The first time I had a betta in this tank, he was rather old. On top of this, the water went very cloudy within a month of putting him in. Assuming it was a bacterial bloom, I continued with my water changes, doing 30% 2-3 times a week (since his tank is unfiltered). For anyone wondering, yes I stirred up the substrated and used a siphon to vaccuum the water and filth from gravel level. 

Despite my efforts, the cloudiness worsened and eventually I couldn't see the betta. Still believe it was a bacterial bloom, I continued with water changes, but lessened the frequency. I changed 30% of the water twice a week now, every other week doing 3 changes.

Despite this, the old betta succumbed and died. I'm not sure if it's related to the bloom or not, he just stopped swimming one day, laying in the substrate.

I moved my new fish into the 5.5 gallon after some very thorough soapless cleaning, along with disposing of the old bettas effects and even going as far as using a different heater for a while.
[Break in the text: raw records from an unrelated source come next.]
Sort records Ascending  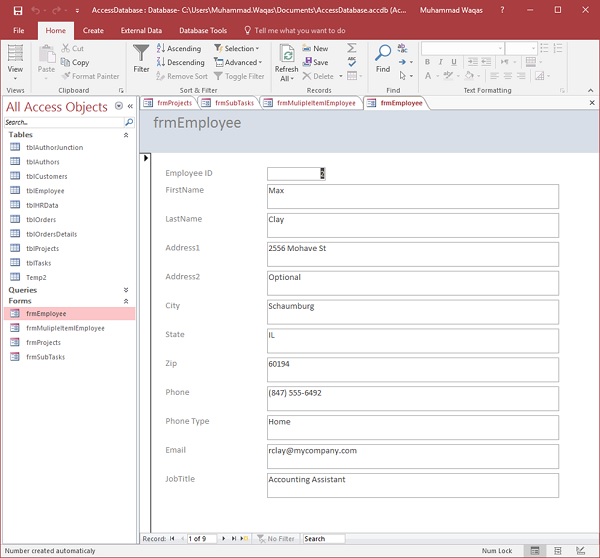[178, 48]
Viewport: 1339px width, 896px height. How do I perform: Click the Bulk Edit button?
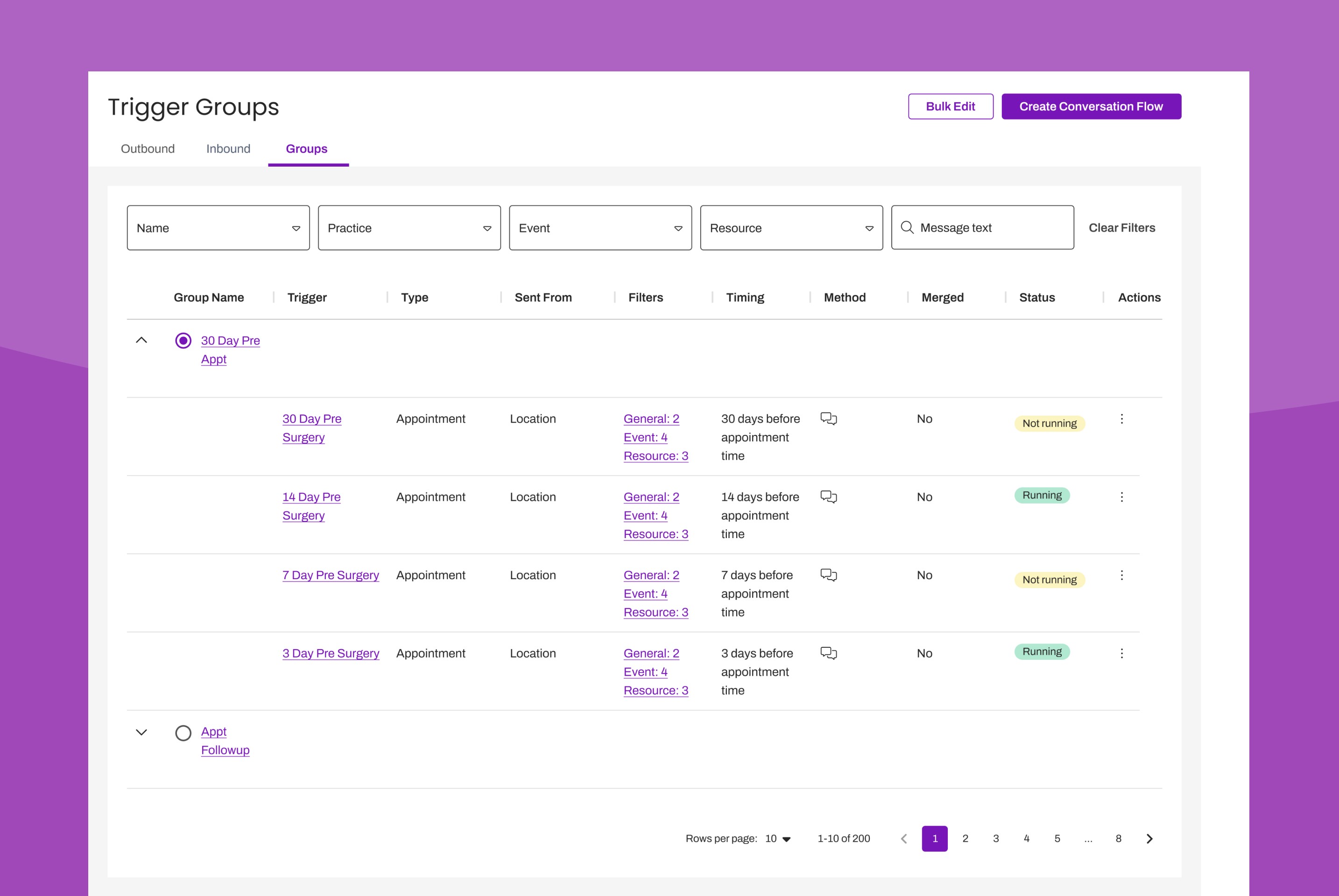pos(950,106)
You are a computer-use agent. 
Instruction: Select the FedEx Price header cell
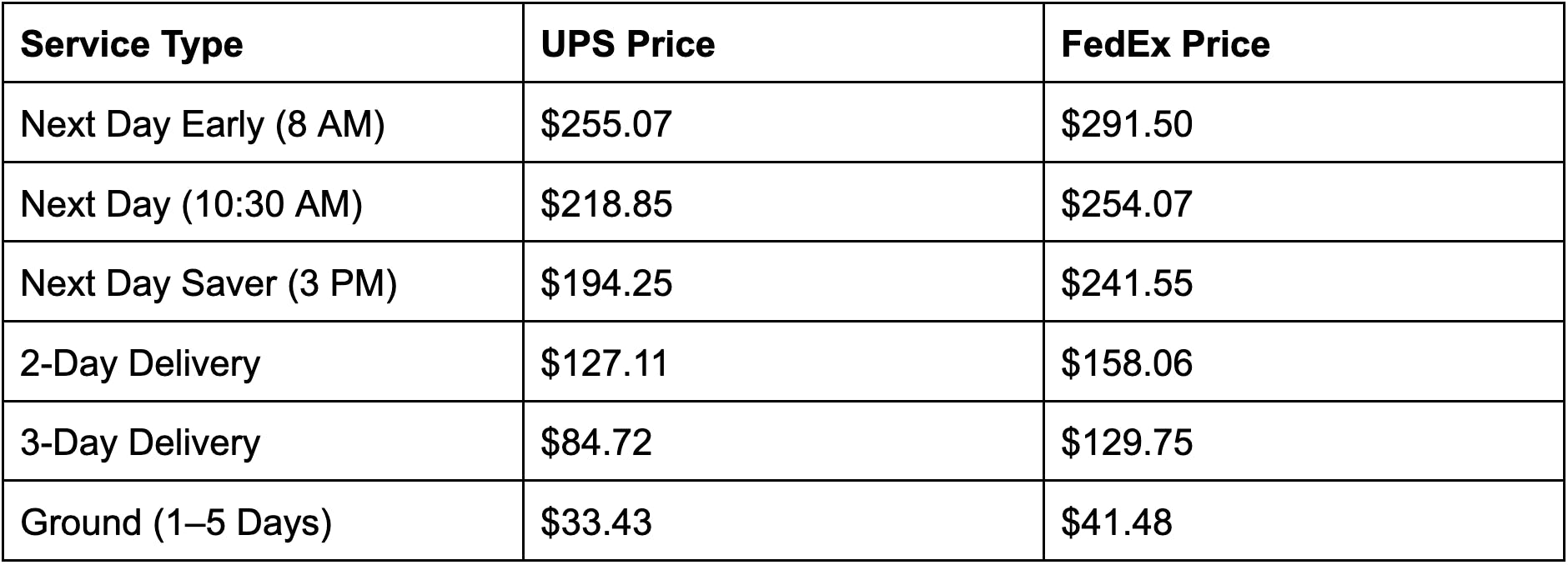1304,42
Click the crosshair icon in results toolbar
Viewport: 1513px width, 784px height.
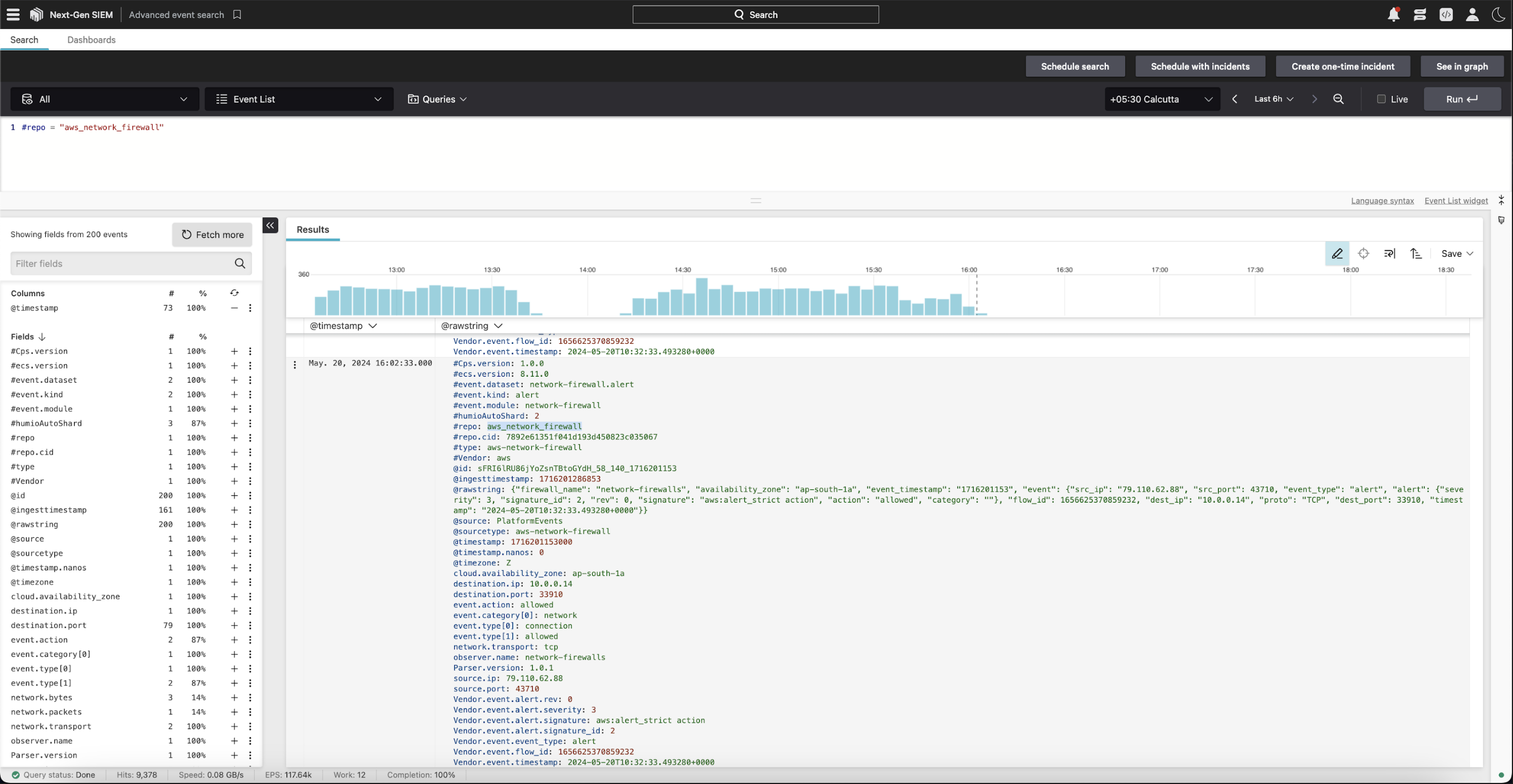tap(1363, 253)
No dice, it's been 4 weeks and the water is becoming cloudy again. What could be the issue here?

PS- I feel like I should tell everyone that this betta is very stressed out by having the water disturbed. I tried a sponge filter, but he just sank to the bottom and stayed there. I tried a weak little under gravel filter, or even just some aeration with a tiny air stone, but he still stressed and sank to the bottom. His bubble nest used to be about an inch high and have a 2 inch diameter, but now there are just a few scattered bubbles here and there. I want my little guy to be happy again. He's still active, but no nest. 

So overall, I have a few questions. 

1) What is making the water cloudy? Parameters are not bad at all. No spike in ammonia or anything like it.
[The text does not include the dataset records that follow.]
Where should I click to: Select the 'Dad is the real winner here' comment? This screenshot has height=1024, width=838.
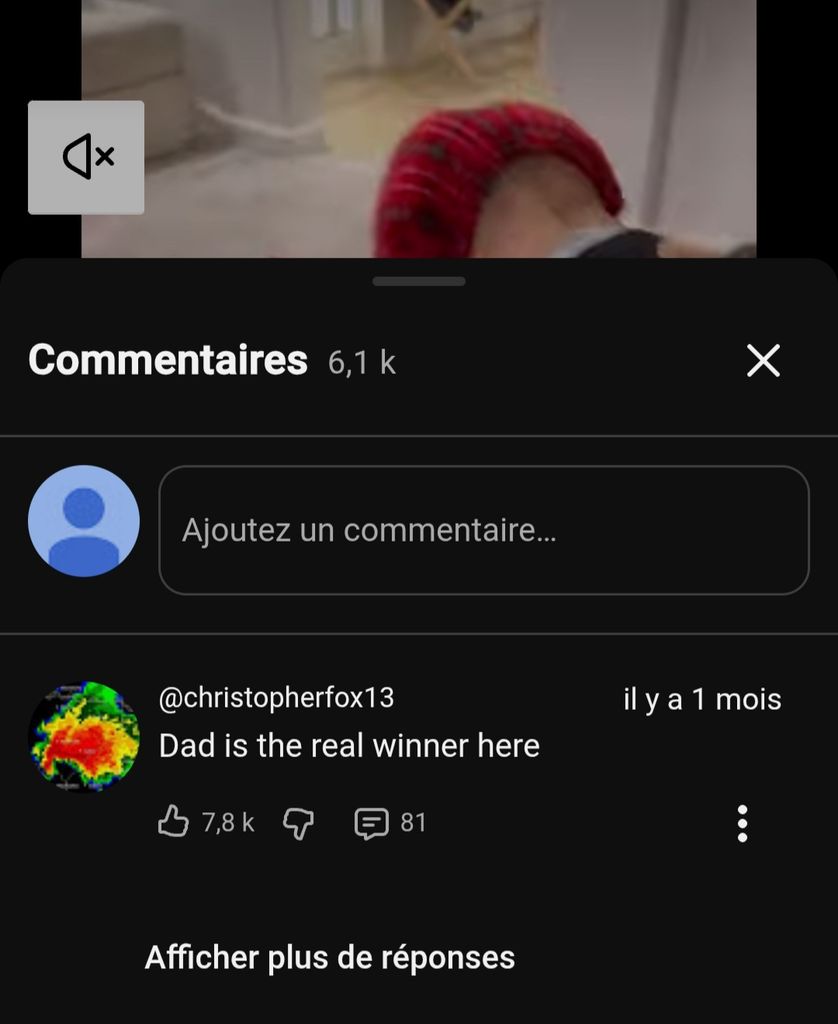click(x=349, y=745)
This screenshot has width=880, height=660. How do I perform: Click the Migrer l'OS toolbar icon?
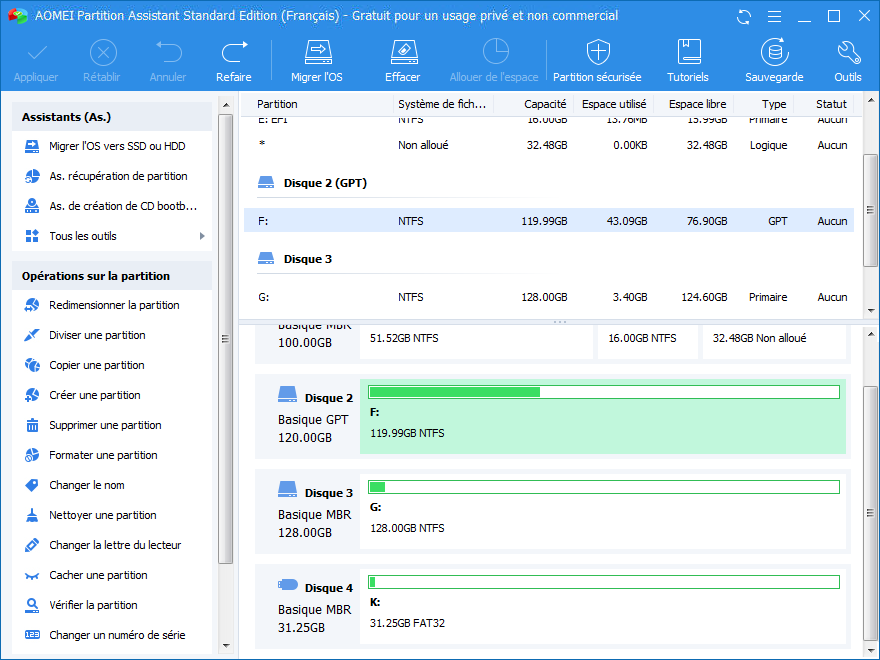pyautogui.click(x=317, y=61)
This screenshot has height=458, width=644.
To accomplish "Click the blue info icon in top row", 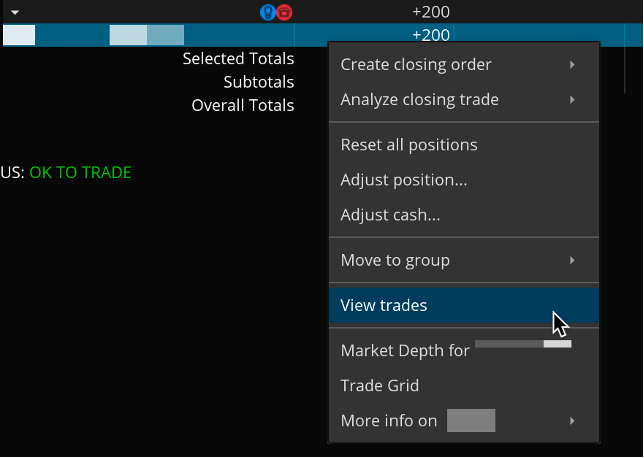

2) Is there any form of filtration that will not disturb the water very much? I'm thinking more along the lines of biological filtration.

If a need arises, I can provide a picture of the tank.


Thanks!


----------



## Fish_Man (Apr 9, 2010)

that seems interested, I would like to know what it could be if not a bacterial bloom.
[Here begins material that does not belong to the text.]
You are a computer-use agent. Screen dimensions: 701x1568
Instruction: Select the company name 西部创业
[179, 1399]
sponge filter or UGF would be best with little water current IMO.

I have a HOB for my betta and he doesn't mind it at all but I have him in a 10 gallon so there might be areas with less current


----------



## Sagittarius-Aquarius (Oct 30, 2009)

I may just try the smallest sponge filter I can find. I figured they would be best for current. He may just have to, well, get used to it. 

I'm also wondering about the amount of water changes. Too many, too few?


----------



## BillD (Jun 5, 2006)

I change the water on my bettas, every other day, 80%.


----------



## Sagittarius-Aquarius (Oct 30, 2009)

I think that would cause a bit too much temperature and parameter fluctuation in my tank. I'll change more water though, hopefully that will make it go away.


----------



## bae (May 11, 2007)

If it's a bacterial bloom, the bacteria have to be eating something. Are you sure you aren't overfeeding? A single adult male betta doesn't need much food. Uneaten food will rot and cause bacteria to flourish. Try feeding no more than he can eat in 3-5 minutes once a day, or put the food in one flake or pellet at a time and stop when he doesn't immediately eat it.


----------



## Sagittarius-Aquarius (Oct 30, 2009)

I used to overfeed with my old fish, but with this guy I hand feed him individual pellets, flakes, and bloodworms with tweezers. He tends to spit things up, so I wait a while and scoop anything up with the net.


----------



## BettaBeats (Jan 14, 2010)

fish poop breaking down and not having a filter or good bacteria to break it down, plus excess nitrates resulting in algae bloom? was it white or green cloud? 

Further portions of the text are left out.